Le microplastiche potrebbero rappresentare un nuovo elemento da tenere sotto osservazione nella prevenzione delle malattie cardiovascolari. È quanto emerge da uno studio italiano pubblicato sull’European Heart Journal, che ha rilevato una presenza significativamente maggiore di queste particelle nel sangue delle persone colpite da infarto rispetto a chi soffre di patologie cardiache croniche o presenta coronarie sane.

I ricercatori precisano però che i risultati non dimostrano che le microplastiche siano la causa diretta dell’infarto. La ricerca mette in evidenza una forte associazione tra la loro presenza nel sangue e l’evento cardiovascolare, aprendo la strada a nuovi approfondimenti scientifici.

Microplastiche ovunque: dall’ambiente al nostro organismo

Le micro e nanoplastiche sono particelle di dimensioni estremamente ridotte, ormai diffuse praticamente ovunque: nell’aria, nell’acqua e in numerosi alimenti di uso quotidiano. Negli ultimi anni gli studiosi hanno iniziato a individuarle anche all’interno di tessuti e organi umani, alimentando i dubbi sui possibili effetti per la salute.

“Le micro e nanoplastiche sono presenti praticamente in ogni ambiente e sempre più spesso vengono rilevate anche nell’organismo umano”, ha spiegato Pasquale Paolisso, primo autore dello studio e ricercatore dell’Azienda ospedaliero-universitaria Sant’Andrea di Roma, sottolineando come la comunità scientifica stia cercando di comprenderne l’impatto sul sistema cardiovascolare.

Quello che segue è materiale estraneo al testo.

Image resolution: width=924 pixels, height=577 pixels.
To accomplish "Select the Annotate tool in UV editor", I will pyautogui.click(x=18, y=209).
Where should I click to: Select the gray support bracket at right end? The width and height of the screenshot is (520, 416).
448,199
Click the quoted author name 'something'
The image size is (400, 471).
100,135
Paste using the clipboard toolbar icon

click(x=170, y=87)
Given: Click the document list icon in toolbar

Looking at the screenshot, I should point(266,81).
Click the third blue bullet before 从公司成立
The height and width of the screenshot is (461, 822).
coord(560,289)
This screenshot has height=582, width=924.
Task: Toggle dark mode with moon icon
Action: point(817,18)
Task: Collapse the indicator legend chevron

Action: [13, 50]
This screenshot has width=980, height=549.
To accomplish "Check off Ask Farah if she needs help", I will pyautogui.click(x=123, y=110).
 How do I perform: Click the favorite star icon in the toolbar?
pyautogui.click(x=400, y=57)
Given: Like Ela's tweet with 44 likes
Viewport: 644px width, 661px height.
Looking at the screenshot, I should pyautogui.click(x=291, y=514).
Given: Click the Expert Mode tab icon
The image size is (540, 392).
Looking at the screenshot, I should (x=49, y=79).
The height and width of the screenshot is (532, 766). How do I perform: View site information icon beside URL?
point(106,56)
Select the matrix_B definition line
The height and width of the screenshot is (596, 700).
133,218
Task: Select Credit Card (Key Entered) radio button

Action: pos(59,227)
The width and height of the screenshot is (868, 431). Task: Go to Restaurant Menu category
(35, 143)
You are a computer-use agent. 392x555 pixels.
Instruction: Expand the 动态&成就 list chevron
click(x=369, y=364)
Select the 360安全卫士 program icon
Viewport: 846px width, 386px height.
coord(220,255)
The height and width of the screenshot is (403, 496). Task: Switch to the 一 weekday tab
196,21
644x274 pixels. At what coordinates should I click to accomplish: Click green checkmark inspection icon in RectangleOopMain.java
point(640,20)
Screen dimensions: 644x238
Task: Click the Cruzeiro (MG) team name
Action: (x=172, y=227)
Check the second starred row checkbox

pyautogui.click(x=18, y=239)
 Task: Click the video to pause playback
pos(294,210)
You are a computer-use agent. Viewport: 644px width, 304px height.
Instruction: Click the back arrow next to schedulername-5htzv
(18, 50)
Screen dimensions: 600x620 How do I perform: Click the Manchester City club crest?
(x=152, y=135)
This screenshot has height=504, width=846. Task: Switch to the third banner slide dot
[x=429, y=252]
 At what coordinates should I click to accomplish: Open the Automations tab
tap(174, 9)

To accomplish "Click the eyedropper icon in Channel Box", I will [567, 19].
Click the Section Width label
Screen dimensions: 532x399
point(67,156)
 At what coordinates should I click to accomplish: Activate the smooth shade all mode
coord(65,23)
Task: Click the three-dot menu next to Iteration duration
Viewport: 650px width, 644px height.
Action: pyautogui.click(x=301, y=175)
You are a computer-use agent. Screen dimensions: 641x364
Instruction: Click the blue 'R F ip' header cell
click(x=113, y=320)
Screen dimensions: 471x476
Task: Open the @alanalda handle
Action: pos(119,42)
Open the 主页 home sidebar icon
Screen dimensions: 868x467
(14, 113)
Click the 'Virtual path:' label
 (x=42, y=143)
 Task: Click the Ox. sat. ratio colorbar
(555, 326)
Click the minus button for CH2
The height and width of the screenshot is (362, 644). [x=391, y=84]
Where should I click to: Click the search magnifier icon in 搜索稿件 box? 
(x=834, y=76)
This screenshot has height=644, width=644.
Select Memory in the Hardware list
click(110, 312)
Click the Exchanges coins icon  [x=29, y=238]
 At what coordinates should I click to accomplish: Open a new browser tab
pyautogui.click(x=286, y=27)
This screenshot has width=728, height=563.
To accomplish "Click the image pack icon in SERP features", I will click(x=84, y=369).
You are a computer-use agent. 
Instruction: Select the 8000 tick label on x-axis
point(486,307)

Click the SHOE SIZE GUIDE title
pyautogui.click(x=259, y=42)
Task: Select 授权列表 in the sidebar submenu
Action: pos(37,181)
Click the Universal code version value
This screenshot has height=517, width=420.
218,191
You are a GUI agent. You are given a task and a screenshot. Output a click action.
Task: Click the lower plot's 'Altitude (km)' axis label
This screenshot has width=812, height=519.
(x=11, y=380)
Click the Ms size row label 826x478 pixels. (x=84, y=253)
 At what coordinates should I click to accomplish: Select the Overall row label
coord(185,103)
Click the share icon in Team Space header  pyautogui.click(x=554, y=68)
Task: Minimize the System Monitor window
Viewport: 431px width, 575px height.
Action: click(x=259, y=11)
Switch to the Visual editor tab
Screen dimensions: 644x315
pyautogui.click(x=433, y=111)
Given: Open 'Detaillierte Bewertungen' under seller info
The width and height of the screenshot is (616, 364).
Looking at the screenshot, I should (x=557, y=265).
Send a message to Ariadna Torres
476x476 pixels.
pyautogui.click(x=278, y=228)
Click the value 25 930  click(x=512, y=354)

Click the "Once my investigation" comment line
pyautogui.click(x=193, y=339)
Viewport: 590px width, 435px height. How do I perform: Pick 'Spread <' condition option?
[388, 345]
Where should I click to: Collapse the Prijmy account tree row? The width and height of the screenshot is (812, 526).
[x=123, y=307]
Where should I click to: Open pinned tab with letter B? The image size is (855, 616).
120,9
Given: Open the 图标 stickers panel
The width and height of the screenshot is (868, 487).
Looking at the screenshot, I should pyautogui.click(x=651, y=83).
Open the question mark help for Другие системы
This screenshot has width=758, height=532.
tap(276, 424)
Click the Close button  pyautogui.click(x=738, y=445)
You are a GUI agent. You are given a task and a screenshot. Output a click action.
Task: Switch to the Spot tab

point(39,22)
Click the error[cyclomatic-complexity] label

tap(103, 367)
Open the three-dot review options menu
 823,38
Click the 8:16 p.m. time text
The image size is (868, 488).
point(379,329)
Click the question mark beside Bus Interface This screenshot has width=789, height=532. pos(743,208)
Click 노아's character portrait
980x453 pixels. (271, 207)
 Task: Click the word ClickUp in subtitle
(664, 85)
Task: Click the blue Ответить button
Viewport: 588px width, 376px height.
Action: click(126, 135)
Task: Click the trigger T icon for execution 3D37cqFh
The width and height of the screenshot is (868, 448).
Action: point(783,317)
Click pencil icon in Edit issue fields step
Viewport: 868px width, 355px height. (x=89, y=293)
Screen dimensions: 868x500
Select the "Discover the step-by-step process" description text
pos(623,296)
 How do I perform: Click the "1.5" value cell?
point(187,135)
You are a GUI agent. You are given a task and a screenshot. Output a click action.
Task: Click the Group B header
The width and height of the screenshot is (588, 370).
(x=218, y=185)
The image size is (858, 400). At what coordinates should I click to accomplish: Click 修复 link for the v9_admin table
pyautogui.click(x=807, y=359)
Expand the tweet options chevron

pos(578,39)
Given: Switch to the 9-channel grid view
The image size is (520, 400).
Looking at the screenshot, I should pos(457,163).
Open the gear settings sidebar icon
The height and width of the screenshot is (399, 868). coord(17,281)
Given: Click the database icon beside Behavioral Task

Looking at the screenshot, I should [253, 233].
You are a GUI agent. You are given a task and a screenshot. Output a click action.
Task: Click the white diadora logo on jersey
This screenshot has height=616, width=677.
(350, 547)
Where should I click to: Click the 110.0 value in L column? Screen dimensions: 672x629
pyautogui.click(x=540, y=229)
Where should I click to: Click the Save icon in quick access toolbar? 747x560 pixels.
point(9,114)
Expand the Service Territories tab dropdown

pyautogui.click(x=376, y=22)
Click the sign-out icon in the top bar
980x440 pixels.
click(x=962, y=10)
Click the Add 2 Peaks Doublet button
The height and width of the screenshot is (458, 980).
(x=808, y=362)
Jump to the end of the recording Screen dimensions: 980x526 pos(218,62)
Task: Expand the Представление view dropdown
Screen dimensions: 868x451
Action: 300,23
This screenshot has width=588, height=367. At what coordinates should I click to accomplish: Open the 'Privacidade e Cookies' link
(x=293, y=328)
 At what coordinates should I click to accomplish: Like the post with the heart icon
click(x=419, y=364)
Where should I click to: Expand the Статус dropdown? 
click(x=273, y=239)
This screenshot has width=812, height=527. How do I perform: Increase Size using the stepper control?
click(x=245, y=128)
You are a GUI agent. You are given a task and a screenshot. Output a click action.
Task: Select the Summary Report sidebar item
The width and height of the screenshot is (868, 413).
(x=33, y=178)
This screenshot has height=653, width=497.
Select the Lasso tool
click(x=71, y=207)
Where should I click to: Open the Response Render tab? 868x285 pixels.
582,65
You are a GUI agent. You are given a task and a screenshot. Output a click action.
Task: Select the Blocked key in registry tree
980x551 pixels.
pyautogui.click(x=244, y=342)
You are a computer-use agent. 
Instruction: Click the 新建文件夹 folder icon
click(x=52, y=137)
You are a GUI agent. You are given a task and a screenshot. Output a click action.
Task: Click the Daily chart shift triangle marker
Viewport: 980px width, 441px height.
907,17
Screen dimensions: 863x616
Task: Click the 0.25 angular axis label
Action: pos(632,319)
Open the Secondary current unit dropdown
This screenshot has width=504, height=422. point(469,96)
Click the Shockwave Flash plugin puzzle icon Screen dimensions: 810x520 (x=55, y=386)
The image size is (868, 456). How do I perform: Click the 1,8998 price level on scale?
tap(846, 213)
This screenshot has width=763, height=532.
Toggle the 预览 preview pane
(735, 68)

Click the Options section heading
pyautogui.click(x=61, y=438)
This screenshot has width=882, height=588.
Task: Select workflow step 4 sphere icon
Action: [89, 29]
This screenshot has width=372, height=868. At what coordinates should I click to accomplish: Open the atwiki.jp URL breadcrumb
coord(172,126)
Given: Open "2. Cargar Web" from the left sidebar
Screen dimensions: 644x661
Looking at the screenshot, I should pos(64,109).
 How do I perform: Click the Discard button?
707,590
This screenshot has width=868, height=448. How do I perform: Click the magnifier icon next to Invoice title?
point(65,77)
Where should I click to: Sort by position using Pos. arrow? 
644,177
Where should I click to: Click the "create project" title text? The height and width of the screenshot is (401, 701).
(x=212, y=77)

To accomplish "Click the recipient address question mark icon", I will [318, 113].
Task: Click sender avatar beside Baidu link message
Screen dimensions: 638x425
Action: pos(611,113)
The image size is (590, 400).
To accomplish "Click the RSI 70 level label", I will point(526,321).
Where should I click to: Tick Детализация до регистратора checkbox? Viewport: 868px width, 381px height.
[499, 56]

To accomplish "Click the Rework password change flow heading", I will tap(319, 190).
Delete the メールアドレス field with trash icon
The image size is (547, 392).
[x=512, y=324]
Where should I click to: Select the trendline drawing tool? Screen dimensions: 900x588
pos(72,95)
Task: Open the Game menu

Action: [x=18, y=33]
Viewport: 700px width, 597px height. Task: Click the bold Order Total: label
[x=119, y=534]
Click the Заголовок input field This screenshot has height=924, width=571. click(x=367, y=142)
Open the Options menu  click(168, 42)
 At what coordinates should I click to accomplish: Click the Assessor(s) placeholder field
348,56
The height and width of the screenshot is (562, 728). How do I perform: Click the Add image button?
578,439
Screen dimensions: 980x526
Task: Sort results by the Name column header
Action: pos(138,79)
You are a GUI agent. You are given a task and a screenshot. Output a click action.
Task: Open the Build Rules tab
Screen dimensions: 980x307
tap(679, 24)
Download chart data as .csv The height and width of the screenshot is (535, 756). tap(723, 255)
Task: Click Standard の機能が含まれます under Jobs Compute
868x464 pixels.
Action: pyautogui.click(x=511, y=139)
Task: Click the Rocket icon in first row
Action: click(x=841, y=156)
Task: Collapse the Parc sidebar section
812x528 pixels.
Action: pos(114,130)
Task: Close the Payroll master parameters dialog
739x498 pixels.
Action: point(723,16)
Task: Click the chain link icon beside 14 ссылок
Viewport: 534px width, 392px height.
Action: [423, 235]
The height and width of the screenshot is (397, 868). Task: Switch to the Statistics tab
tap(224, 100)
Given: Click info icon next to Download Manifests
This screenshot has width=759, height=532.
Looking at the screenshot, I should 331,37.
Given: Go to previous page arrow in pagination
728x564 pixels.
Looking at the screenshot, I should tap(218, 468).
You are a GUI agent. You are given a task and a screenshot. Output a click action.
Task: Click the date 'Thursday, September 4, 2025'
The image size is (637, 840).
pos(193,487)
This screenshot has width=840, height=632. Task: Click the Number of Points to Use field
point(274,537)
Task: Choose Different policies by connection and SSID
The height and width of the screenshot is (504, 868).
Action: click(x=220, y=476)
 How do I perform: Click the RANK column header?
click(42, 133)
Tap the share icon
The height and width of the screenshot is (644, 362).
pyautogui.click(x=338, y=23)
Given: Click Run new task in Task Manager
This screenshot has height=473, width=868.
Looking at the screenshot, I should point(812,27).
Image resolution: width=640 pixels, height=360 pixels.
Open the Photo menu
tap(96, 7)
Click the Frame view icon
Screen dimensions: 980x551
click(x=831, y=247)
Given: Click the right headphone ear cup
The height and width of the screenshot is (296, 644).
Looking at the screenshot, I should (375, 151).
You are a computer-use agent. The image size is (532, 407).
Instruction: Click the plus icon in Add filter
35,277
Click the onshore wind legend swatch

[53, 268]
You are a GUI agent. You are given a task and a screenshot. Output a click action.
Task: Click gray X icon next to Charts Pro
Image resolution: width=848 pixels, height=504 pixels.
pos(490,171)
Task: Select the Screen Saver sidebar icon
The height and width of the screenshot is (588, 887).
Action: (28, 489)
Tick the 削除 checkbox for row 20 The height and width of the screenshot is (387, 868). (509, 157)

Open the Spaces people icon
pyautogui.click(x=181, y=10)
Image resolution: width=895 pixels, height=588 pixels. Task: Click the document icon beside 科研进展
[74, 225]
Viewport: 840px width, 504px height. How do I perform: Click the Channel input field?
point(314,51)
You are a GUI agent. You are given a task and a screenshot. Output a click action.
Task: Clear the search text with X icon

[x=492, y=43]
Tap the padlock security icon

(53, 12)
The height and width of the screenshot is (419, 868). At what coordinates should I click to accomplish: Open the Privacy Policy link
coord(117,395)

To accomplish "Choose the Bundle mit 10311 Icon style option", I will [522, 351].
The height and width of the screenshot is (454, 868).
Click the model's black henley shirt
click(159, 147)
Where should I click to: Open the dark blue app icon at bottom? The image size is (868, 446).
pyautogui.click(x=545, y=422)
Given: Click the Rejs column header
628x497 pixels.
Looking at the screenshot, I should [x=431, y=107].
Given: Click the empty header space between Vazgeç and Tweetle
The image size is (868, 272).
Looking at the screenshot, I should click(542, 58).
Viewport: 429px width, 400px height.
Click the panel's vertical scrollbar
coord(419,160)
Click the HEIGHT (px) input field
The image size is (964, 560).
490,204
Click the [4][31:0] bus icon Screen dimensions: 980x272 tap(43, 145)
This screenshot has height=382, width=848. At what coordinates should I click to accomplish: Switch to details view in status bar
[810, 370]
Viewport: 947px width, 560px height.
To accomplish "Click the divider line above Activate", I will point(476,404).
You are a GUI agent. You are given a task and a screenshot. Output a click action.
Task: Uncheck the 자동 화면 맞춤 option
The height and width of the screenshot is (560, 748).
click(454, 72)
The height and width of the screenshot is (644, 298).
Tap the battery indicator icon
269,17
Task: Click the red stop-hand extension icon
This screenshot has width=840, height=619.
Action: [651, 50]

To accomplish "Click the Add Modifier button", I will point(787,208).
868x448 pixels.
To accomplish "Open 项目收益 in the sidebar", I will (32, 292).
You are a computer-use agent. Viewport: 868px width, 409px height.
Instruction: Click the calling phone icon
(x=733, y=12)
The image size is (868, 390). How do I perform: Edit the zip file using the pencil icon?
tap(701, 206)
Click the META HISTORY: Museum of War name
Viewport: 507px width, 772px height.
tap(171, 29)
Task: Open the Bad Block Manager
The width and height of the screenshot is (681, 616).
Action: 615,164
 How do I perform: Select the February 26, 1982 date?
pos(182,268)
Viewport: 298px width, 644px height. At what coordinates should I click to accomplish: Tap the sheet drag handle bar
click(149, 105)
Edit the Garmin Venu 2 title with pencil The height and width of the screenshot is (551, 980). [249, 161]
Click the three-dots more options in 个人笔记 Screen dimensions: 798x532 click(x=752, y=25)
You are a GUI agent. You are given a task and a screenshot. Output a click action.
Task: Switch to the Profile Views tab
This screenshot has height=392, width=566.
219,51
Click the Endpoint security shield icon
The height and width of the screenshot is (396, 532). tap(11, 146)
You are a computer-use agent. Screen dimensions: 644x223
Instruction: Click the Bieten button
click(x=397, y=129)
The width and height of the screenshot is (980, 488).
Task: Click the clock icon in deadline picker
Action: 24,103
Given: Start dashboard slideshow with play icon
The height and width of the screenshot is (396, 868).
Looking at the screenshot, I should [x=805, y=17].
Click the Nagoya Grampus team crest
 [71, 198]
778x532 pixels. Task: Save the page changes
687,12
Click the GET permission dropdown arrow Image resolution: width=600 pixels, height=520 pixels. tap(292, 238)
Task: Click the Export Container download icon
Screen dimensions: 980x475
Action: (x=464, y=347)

Lo studio: coinvolti 61 pazienti, fumo e smog tra i principali fattori

La ricerca, condotta da un team della Sapienza Università di Roma insieme all’Università di Verona e all’Università della Campania “Luigi Vanvitelli”, ha analizzato 61 persone sottoposte a coronarografia per sospetto infarto. I risultati hanno mostrato che l’84,2% dei pazienti che avevano effettivamente subito un attacco cardiaco presentava microplastiche nel sangue prelevato dalle arterie coronarie o dai vasi periferici, una percentuale più che doppia rispetto agli altri partecipanti. Il materiale più frequentemente individuato è stato il polietilene, ampiamente utilizzato negli imballaggi e nei prodotti di consumo.

L’indagine ha inoltre evidenziato una correlazione tra la presenza di microplastiche, il fumo di sigaretta e l’esposizione all’inquinamento atmosferico. Nei fumatori, in particolare, la probabilità di trovare queste particelle nel sangue risultava circa sei volte superiore. Secondo gli esperti, il fumo e lo smog potrebbero facilitare l’ingresso delle microplastiche nel circolo sanguigno attraverso i polmoni. Come ribadito dal professor Emanuele Barbato, direttore dell’Unità di Cardiologia dell’Ospedale Universitario Sant’Andrea di Roma, i dati non dimostrano un rapporto di causa-effetto, ma confermano una significativa associazione tra esposizione ambientale, microplastiche nel sangue e malattie cardiovascolari.